Les accusations ne concernaient pas les visons, mais plusieurs renards que Jean-Luc Rodier élevait pour leur fourrure et deux chiens qui avaient dû être saisis. Deux renards avaient été euthanasiés d’urgence sur les lieux, « car ils étaient agonisants », affirme Sophie Gaillard, avocate au département de défense des animaux de la SPCA de Montréal.

Il sera donc interdit à Rodier de posséder durant 15 ans tout autre animal que des visons. L’homme de Saint-Jude en avait près de 10 000 en 2014, lorsque la SPCA est débarquée chez lui après une plainte de maltraitance contre lui.

« S’il poursuit ses activités d’élevage de visons, elles ne seront permises que sous supervision d’un vétérinaire. Nous ne savons pas pour le moment s’il va le faire, indique Me Gaillard. À notre connaissance, c’est la première fois au Canada qu’un éleveur d’animaux à fourrure se voit condamner pour cruauté animale. »

Le propriétaire de la ferme d’élevage Visons JNJ Inc. qui a plaidé coupable la semaine dernière au palais de justice de Saint-Hyacinthe devra aussi accomplir 75 heures de travaux communautaires.

« Un pas en avant »

Sophie Gaillard n’est qu’en partie satisfaite du verdict, puisque Rodier n’avait pas été mis en accusation concernant les visons même « s’ils étaient tenus dans des conditions s’approchant de l’horreur ».

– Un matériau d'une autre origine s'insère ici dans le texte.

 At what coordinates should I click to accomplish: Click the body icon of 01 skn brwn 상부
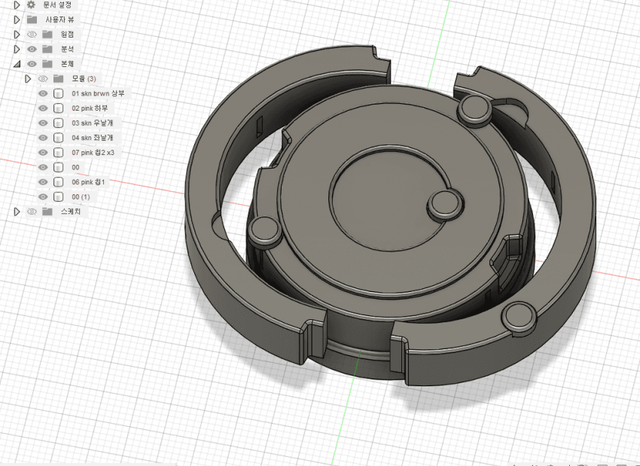(x=59, y=93)
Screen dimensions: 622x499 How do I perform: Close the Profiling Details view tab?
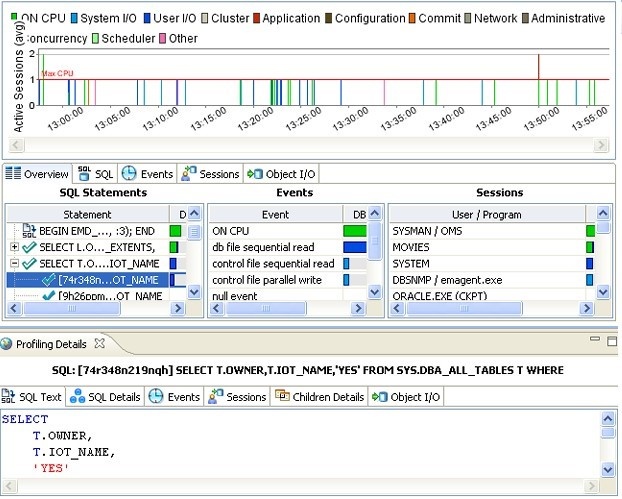coord(99,344)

« On voit quand même ça comme un pas en avant qu’il ait été accusé. Mais, c’était choquant comme scène. Ils se trouvaient dans de toutes petites cages métalliques. Ce qu’on déplore, c’est que ce soit encore légal en 2017 de traiter des animaux dans de telles conditions. C’est inacceptable au niveau du bien-être animal », lance-t-elle, courroucée.

L’avocate de la SPCA appelle au boycottage de l’industrie de la fourrure « puisque c’est le seul moyen de la combattre ».

« Pour eux, la mise à mort par électrocution anale ou par gazage est une norme dans l’industrie qui est légale. Si c’était des chats ou des chiens, ça ne passerait pas. Pourquoi c’est moins pire pour des animaux sauvages ? », se questionne-t-elle.